> _Goal of the exercise_: Which entries run from the line containing "즐겨찾기 (955, 299)" through the end of the entries? Pull out those lines and reproduce them unchanged.

> _Working data_:
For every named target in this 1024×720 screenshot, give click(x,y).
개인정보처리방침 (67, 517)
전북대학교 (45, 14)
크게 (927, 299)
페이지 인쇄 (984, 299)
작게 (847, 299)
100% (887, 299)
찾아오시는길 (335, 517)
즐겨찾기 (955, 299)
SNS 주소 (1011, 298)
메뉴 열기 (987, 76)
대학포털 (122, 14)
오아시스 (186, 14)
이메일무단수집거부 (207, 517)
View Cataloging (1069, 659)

> _Complete response_:
즐겨찾기 (955, 299)
SNS 주소 (1011, 298)
메뉴 열기 (987, 76)
대학포털 (122, 14)
오아시스 (186, 14)
이메일무단수집거부 (207, 517)
View Cataloging (1069, 659)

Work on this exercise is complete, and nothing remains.